Answer: On June 26, 2013, the United States Supreme Court issued a ruling that gives same-sex couples who hold a legal marriage in their state the same federal benefits as married straight couples. In their ruling, the justices overturned the Defense of Marriage Act (DOMA), a law that forbade the federal government from recognizing same-sex marriage as legal. The court claimed that DOMA displaced the Fifth Amendment’s guarantee of equality for all people. Across the Atlantic, in mid-July 2013, the Queen of England signed into law “The Marriage Bill,” which allows same-sex couples to marry legally. Around the world, at least fifteen other nations have legalized marriage between same-sex partners. Obviously, the definition of marriage is changing. But is it the right of a government to redefine marriage, or has the definition of marriage already been set by a higher authority?

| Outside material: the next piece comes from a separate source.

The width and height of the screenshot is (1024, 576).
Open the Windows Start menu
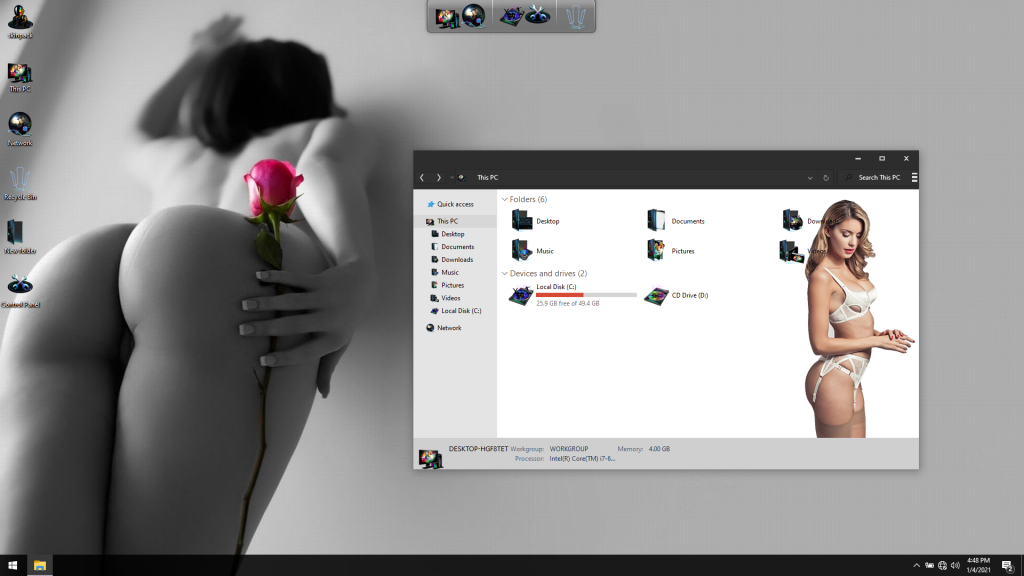tap(13, 565)
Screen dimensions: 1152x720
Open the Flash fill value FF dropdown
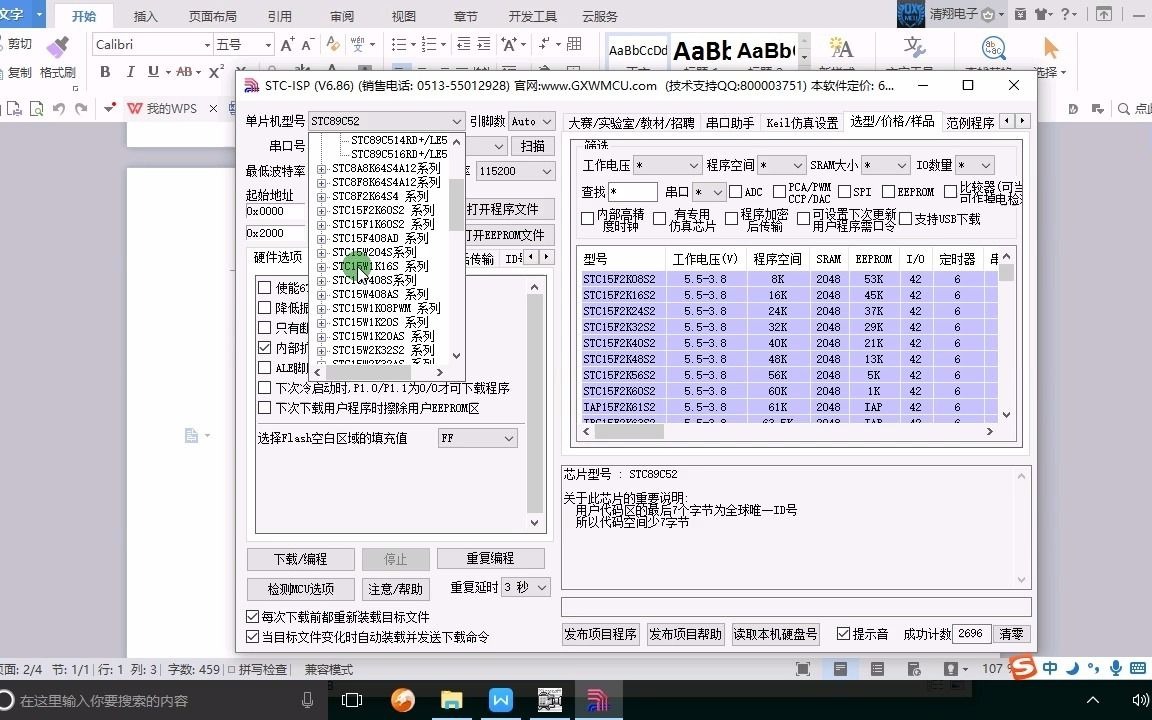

In Genesis chapter 2, God declares it is not good for Adam (the first man) to live alone. All the animals are there, but none of them are a suitable partner for Adam. God, therefore, in a special act of creation, makes a woman. Just a few verses later, the woman is called “his wife” (Genesis 2:25). Eden was the scene of the first marriage, ordained by God Himself. The author of Genesis then records the standard by which all future marriages are defined: “A man leaves his father and mother and is united to his wife, and they become one flesh” (Genesis 2:24).
This passage of Scripture gives several points for understanding God’s design for marriage. First, marriage involves a man and a woman. The Hebrew word for “wife” is gender-specific; it cannot mean anything other than “a woman.” There is no passage in Scripture that mentions a marriage involving anything other than a man and a woman. It is impossible for a family to form or human reproduction to take place asexually. Since God ordained sex to only take place between a married couple, it follows that God’s design is for the family unit to be formed when a man and woman come together in a sexual relationship and have children.
The second principle from Genesis 2 about God’s design for marriage is that marriage is intended to last for a lifetime. Verse 24 says the two become “one flesh.” Eve was taken from Adam’s side, and so she was literally one flesh with Adam. Her very substance was formed from Adam instead of from the ground. Every marriage thereafter is intended to reflect the unity shared by Adam and Eve. Because their bond was “in the flesh,” they were together forever. There was no escape clause written into the first marriage that allowed for the two to separate. That is to say that God designed marriage for life. When a man and a woman make a commitment to marry, they “become one flesh,” and that is why they say, “Till death do us part.”
A third principle from this passage about God’s design for marriage is monogamy. The Hebrew words for “man” and “wife” are singular and do not allow for multiple wives. Even though some people in Scripture did have multiple wives, it is clear from the creation account that God’s design for marriage was one man and one woman. Jesus emphasized this principle when He appealed to the Genesis account to counter the idea of easy divorce (Matthew 19:4—6).
It should come as no surprise that the world desires to change what God has instituted. “The mind governed by the flesh is hostile to God; it does not submit to God’s law, nor can it do so” (Romans 8:7). Though the world is attempting to provide their own definitions for what they call “marriage,” the Bible still stands. The clear definition of marriage is the union of one man and one woman for life.